### RECORDS FOR THE TASK:
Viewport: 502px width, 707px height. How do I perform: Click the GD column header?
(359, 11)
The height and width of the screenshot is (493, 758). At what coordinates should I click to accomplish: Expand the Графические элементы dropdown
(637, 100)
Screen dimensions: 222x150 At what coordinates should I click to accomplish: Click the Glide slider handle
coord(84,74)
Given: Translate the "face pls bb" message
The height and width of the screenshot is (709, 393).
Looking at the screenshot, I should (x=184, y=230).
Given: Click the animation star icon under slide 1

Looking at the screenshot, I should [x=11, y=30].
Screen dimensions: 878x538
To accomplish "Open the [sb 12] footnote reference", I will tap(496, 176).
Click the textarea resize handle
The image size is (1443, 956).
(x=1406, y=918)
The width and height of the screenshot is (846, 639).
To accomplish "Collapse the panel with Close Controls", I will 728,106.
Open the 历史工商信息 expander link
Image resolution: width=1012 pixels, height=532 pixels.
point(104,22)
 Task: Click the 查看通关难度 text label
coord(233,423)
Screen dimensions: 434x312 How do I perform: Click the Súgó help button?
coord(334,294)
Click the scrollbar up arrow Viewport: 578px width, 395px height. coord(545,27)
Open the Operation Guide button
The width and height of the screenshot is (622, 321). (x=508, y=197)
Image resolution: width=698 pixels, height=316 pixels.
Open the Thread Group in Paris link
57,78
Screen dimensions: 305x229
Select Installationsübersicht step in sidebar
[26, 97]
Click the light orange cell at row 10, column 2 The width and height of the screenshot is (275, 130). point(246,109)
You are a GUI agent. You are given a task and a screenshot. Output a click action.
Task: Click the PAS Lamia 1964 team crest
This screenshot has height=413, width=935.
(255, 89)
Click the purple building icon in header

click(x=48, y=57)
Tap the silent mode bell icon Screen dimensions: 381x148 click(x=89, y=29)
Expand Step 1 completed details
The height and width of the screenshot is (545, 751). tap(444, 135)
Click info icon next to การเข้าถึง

### WHAT YOU SHOULD DO:
Print the material once more, keeping every word as it is.

### RESPONSE BELOW:
Viewport: 502px width, 707px height. How do I perform: Click the GD column header?
(359, 11)
The height and width of the screenshot is (493, 758). At what coordinates should I click to accomplish: Expand the Графические элементы dropdown
(637, 100)
Screen dimensions: 222x150 At what coordinates should I click to accomplish: Click the Glide slider handle
coord(84,74)
Given: Translate the "face pls bb" message
The height and width of the screenshot is (709, 393).
Looking at the screenshot, I should (x=184, y=230).
Given: Click the animation star icon under slide 1

Looking at the screenshot, I should [x=11, y=30].
Screen dimensions: 878x538
To accomplish "Open the [sb 12] footnote reference", I will tap(496, 176).
Click the textarea resize handle
The image size is (1443, 956).
(x=1406, y=918)
The width and height of the screenshot is (846, 639).
To accomplish "Collapse the panel with Close Controls", I will 728,106.
Open the 历史工商信息 expander link
Image resolution: width=1012 pixels, height=532 pixels.
point(104,22)
 Task: Click the 查看通关难度 text label
coord(233,423)
Screen dimensions: 434x312 How do I perform: Click the Súgó help button?
coord(334,294)
Click the scrollbar up arrow Viewport: 578px width, 395px height. coord(545,27)
Open the Operation Guide button
The width and height of the screenshot is (622, 321). (x=508, y=197)
Image resolution: width=698 pixels, height=316 pixels.
Open the Thread Group in Paris link
57,78
Screen dimensions: 305x229
Select Installationsübersicht step in sidebar
[26, 97]
Click the light orange cell at row 10, column 2 The width and height of the screenshot is (275, 130). point(246,109)
You are a GUI agent. You are given a task and a screenshot. Output a click action.
Task: Click the PAS Lamia 1964 team crest
This screenshot has height=413, width=935.
(255, 89)
Click the purple building icon in header

click(x=48, y=57)
Tap the silent mode bell icon Screen dimensions: 381x148 click(x=89, y=29)
Expand Step 1 completed details
The height and width of the screenshot is (545, 751). tap(444, 135)
Click info icon next to การเข้าถึง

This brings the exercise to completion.